Antes de existir un método de escritura, la música se transmitía oralmente de generación en generación. Durante los siglos V al VII d.C. se desarrolló un sistema de escritura con unos símbolos conocidos como neumas, y proporcionan una idea aproximada de la melodía. En el siglo IX apareció la pauta, de una línea primero y más tarde de cuatro, como la encontramos en el sistema de notación de canto gregoriano. En cuanto a la pauta de cinco líneas actual, el pentagrama, aunque había aparecido en el siglo XI, no se acordó su uso hasta el siglo XVI.
Durante la Edad Media comenzaron a anotarse los cantos gregorianos incluyéndolos como parte de los famosos códices. Estos libros estaban realizados como obras de arte y eran únicos, por lo que la anotación musical era un conocimiento muy elitista, reservado únicamente para algunos monjes privilegiados.

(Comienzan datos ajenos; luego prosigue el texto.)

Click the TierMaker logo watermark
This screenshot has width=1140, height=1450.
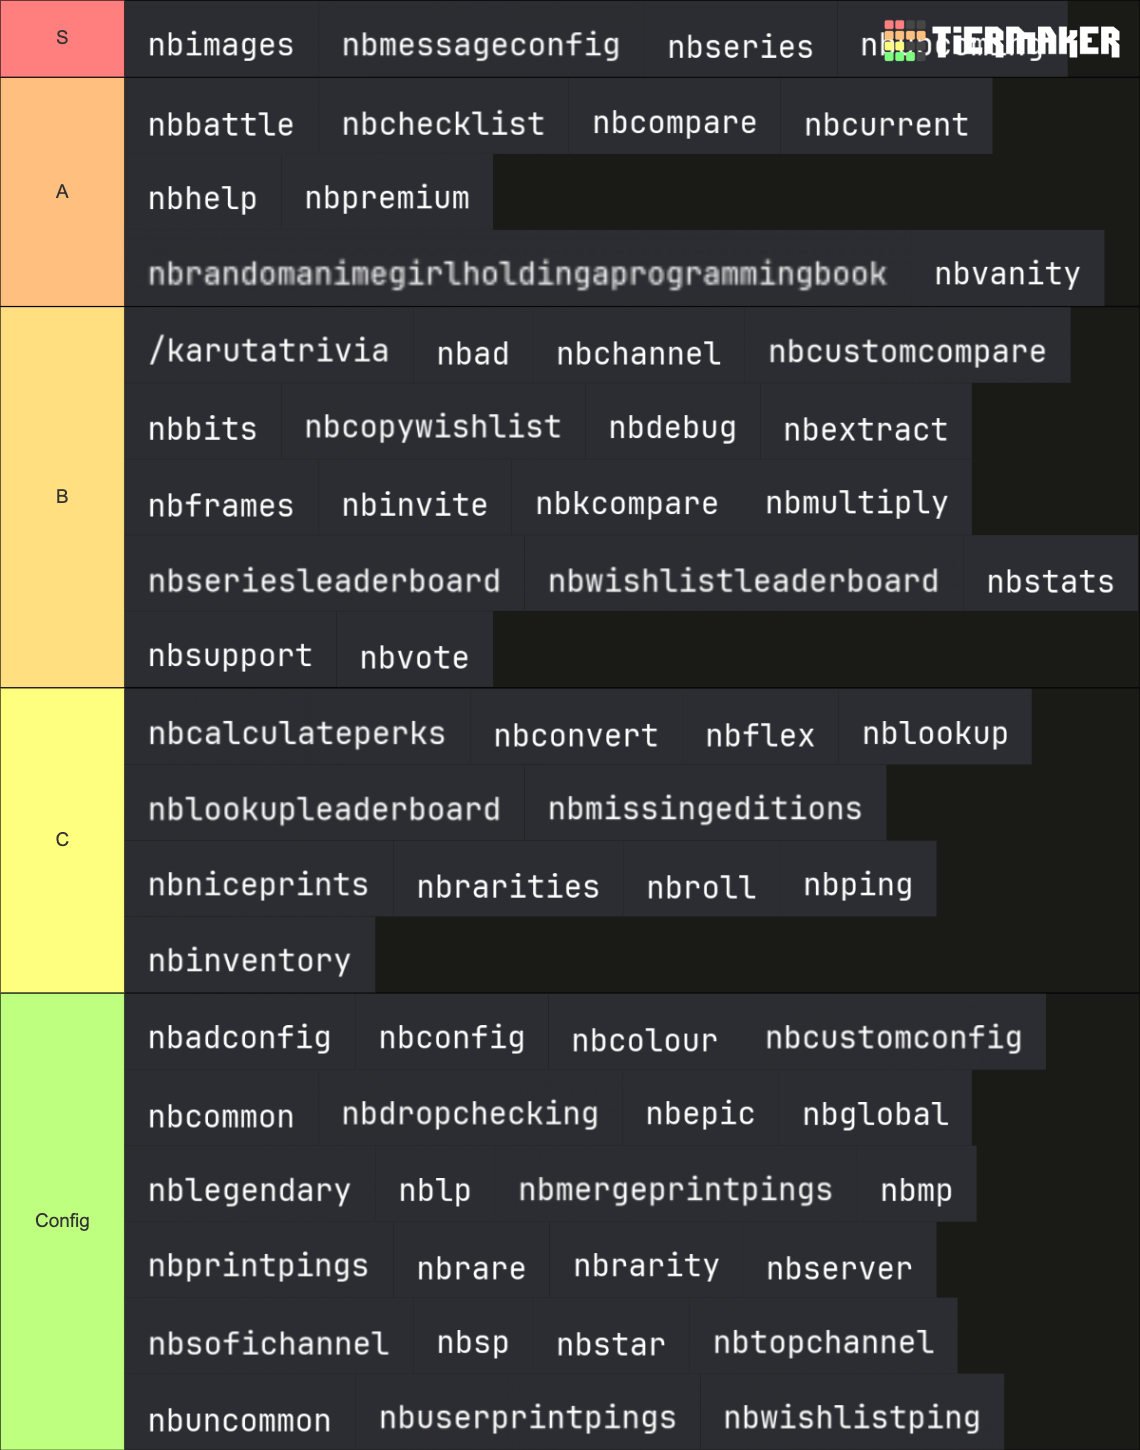[1001, 41]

La invención de la imprenta en 1455 supuso el cambio radical de esta situación. A partir de ese momento se tuvo la posibilidad de multiplicar los originales de las partituras. No obstante, según los expertos, sólo una décima parte de la música escrita con anterioridad a 1600 ha llegado a nuestras manos, debido principalmente a que hasta esa fecha la impresión seguía siendo cara y compleja. Generalmente las copias de las partituras se hacían a mano por expertos. Así, gracias al buen hacer de Bach, las obras de Vivaldi han llegado hasta nuestros días. A partir de 1700, con la llegada de la burguesía al poder, se empezará a producir y a distribuir música impresa a gran escala. Es éste el principio de una evolución que, ayudada por los avances tecnológicos, ha desembocado en la actual presencia constante de la música en nuestra vida cotidiana.